I came home. I should have gone to the big gathering of mourners at King's College, but my car had a flat tyre and my goshawk had to be fed. I've been cooking, then, and fretfully checking my mail, and sobbing a little in between. I needed to be quiet, to spend time thinking more on grief, and loss, and love, and as the goshawk-caught pheasant bubbles slowly on the stove in its rich stew of pancetta and chestnuts, I realise I'm not going to be able to eat anything at all. I'm just too sad.

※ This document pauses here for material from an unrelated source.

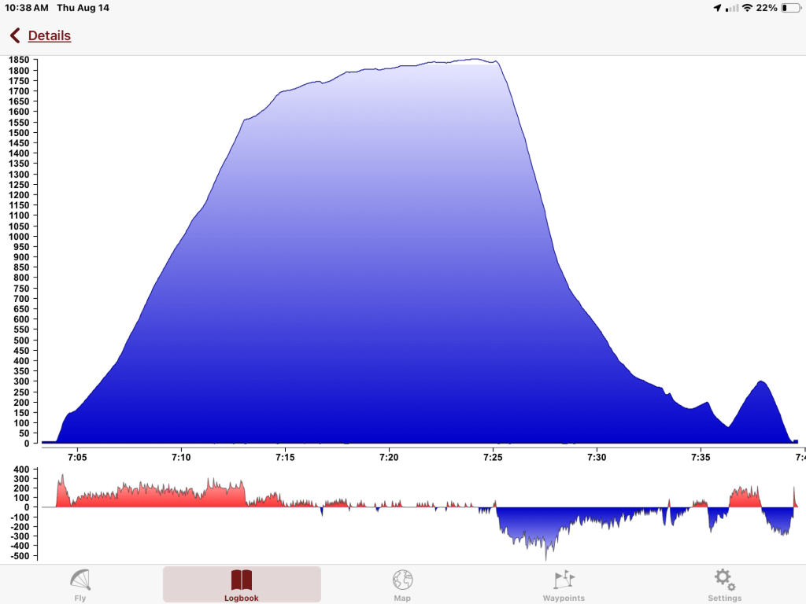The image size is (806, 604).
Task: Tap the Wi-Fi status icon
Action: point(746,8)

Our Head of Department, Professor Peter Lipton, died on Sunday. He was terribly young. It was terribly sudden. Our department is as close to a family as a university department can be, and we are all in pieces. The funeral was this afternoon. Hundreds of people. Our cars blocked the A14. My own professor had discharged himself from hospital the day after a serious operation, against all advice, and stood there palely with his wife, looking more distinguished than ever with a gold kippah on his crown. A dark, bitterly cold afternoon, with flashes of blue sky pooling, submarine, between rolls of squirrel-coloured winter clouds. And we stood by the open grave, on the rough turf, a great crowd of black coats and suits and wet eyes. I'll never forget the sound of alder leaves rattling in the dry wind as the Kaddish was recited, and the thump of earth on the coffin as people took, one after another, the spade from the heap of cold Cambridgeshire earth. As the last mourners paid their respects, the sun broke, finally, through the cloud, holding the whole scene like a caught breath of poignant, delicate golden light. It was a devastating afternoon.

He was a great, great man. There is an obituary here.

1 comment:

Matt Mullenix said...

Our condolences to you and your colleagues and friends, Pluvi.